:: Task data ::

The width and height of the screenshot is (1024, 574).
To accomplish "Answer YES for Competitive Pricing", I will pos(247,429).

:::
:: Task data ::

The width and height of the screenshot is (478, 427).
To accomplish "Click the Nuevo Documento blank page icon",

:::
:: Task data ::

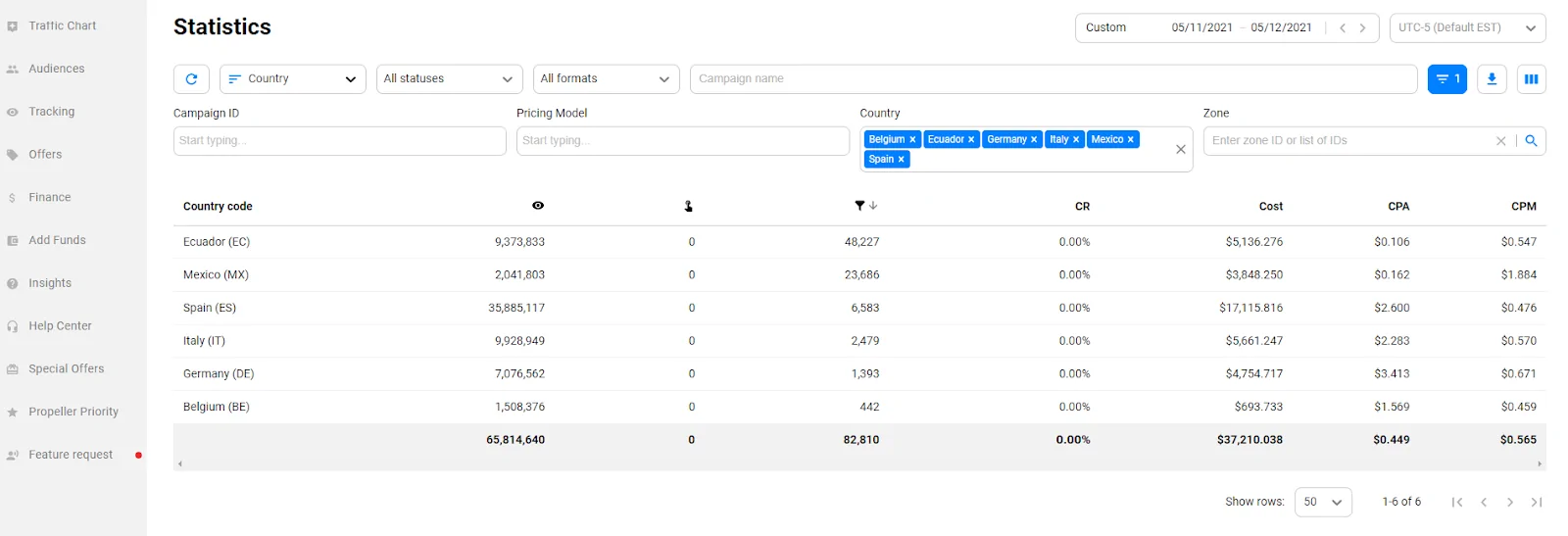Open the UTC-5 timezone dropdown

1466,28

:::

**Instructions to follow**
Print exactly the lines above, between the one holding "The width and height of the screenshot is (478, 427)." and the one holding "the Nuevo Documento", inclusive, and nothing besides.

**Response for this exercise**
The width and height of the screenshot is (478, 427).
To accomplish "Click the Nuevo Documento blank page icon",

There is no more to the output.